***** The input *****

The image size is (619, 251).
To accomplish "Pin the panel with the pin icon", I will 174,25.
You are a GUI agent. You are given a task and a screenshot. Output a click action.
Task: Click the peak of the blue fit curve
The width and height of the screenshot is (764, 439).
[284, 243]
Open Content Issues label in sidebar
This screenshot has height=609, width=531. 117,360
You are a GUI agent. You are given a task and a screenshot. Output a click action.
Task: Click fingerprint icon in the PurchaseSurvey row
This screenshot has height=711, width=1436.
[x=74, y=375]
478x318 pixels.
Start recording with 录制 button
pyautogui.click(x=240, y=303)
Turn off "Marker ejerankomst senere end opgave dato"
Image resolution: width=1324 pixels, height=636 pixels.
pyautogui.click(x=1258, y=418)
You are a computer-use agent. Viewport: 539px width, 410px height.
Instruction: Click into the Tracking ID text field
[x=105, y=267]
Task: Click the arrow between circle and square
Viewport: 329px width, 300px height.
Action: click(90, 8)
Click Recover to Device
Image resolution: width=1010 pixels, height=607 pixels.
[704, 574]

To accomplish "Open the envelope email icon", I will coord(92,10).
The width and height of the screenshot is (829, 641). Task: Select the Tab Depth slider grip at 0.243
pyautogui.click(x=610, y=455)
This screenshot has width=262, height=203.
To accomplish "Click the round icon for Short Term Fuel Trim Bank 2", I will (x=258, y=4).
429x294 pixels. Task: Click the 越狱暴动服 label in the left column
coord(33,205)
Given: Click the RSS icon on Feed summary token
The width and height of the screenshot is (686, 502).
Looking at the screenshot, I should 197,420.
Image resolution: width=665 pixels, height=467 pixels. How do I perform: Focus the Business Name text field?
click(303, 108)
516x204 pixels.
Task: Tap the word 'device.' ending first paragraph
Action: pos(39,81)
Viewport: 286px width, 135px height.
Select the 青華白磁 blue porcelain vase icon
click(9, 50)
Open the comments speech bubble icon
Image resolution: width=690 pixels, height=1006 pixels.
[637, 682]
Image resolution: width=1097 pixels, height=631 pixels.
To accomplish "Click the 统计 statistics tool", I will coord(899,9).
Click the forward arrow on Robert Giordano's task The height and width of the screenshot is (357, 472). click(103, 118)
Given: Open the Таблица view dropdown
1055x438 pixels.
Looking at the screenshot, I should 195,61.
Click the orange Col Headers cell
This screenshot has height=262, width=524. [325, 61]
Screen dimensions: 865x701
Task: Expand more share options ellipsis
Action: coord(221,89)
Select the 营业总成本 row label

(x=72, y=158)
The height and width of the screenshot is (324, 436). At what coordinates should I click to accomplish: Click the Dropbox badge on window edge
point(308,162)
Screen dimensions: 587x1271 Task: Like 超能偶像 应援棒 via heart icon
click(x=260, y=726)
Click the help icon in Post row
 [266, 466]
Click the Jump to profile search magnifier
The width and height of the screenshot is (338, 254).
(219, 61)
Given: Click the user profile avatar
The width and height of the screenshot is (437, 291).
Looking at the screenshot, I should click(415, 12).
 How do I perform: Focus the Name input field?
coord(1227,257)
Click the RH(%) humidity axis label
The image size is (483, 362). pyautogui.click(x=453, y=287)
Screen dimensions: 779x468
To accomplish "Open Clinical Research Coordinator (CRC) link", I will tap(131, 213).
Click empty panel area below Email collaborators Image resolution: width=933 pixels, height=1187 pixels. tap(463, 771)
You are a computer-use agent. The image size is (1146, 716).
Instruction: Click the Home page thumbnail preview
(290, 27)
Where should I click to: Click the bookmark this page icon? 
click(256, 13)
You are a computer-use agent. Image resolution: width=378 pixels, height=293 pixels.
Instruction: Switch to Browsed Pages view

*****

Exercise.
Render every record verbatim. Nothing should be left out.

The answer.
The image size is (619, 251).
To accomplish "Pin the panel with the pin icon", I will 174,25.
You are a GUI agent. You are given a task and a screenshot. Output a click action.
Task: Click the peak of the blue fit curve
The width and height of the screenshot is (764, 439).
[284, 243]
Open Content Issues label in sidebar
This screenshot has height=609, width=531. 117,360
You are a GUI agent. You are given a task and a screenshot. Output a click action.
Task: Click fingerprint icon in the PurchaseSurvey row
This screenshot has height=711, width=1436.
[x=74, y=375]
478x318 pixels.
Start recording with 录制 button
pyautogui.click(x=240, y=303)
Turn off "Marker ejerankomst senere end opgave dato"
Image resolution: width=1324 pixels, height=636 pixels.
pyautogui.click(x=1258, y=418)
You are a computer-use agent. Viewport: 539px width, 410px height.
Instruction: Click into the Tracking ID text field
[x=105, y=267]
Task: Click the arrow between circle and square
Viewport: 329px width, 300px height.
Action: click(90, 8)
Click Recover to Device
Image resolution: width=1010 pixels, height=607 pixels.
[704, 574]

To accomplish "Open the envelope email icon", I will coord(92,10).
The width and height of the screenshot is (829, 641). Task: Select the Tab Depth slider grip at 0.243
pyautogui.click(x=610, y=455)
This screenshot has width=262, height=203.
To accomplish "Click the round icon for Short Term Fuel Trim Bank 2", I will (x=258, y=4).
429x294 pixels. Task: Click the 越狱暴动服 label in the left column
coord(33,205)
Given: Click the RSS icon on Feed summary token
The width and height of the screenshot is (686, 502).
Looking at the screenshot, I should 197,420.
Image resolution: width=665 pixels, height=467 pixels. How do I perform: Focus the Business Name text field?
click(303, 108)
516x204 pixels.
Task: Tap the word 'device.' ending first paragraph
Action: pos(39,81)
Viewport: 286px width, 135px height.
Select the 青華白磁 blue porcelain vase icon
click(9, 50)
Open the comments speech bubble icon
Image resolution: width=690 pixels, height=1006 pixels.
[637, 682]
Image resolution: width=1097 pixels, height=631 pixels.
To accomplish "Click the 统计 statistics tool", I will coord(899,9).
Click the forward arrow on Robert Giordano's task The height and width of the screenshot is (357, 472). click(103, 118)
Given: Open the Таблица view dropdown
1055x438 pixels.
Looking at the screenshot, I should 195,61.
Click the orange Col Headers cell
This screenshot has height=262, width=524. [325, 61]
Screen dimensions: 865x701
Task: Expand more share options ellipsis
Action: coord(221,89)
Select the 营业总成本 row label

(x=72, y=158)
The height and width of the screenshot is (324, 436). At what coordinates should I click to accomplish: Click the Dropbox badge on window edge
point(308,162)
Screen dimensions: 587x1271 Task: Like 超能偶像 应援棒 via heart icon
click(x=260, y=726)
Click the help icon in Post row
 [266, 466]
Click the Jump to profile search magnifier
The width and height of the screenshot is (338, 254).
(219, 61)
Given: Click the user profile avatar
The width and height of the screenshot is (437, 291).
Looking at the screenshot, I should click(415, 12).
 How do I perform: Focus the Name input field?
coord(1227,257)
Click the RH(%) humidity axis label
The image size is (483, 362). pyautogui.click(x=453, y=287)
Screen dimensions: 779x468
To accomplish "Open Clinical Research Coordinator (CRC) link", I will tap(131, 213).
Click empty panel area below Email collaborators Image resolution: width=933 pixels, height=1187 pixels. tap(463, 771)
You are a computer-use agent. The image size is (1146, 716).
Instruction: Click the Home page thumbnail preview
(290, 27)
Where should I click to: Click the bookmark this page icon? 
click(256, 13)
You are a computer-use agent. Image resolution: width=378 pixels, height=293 pixels.
Instruction: Switch to Browsed Pages view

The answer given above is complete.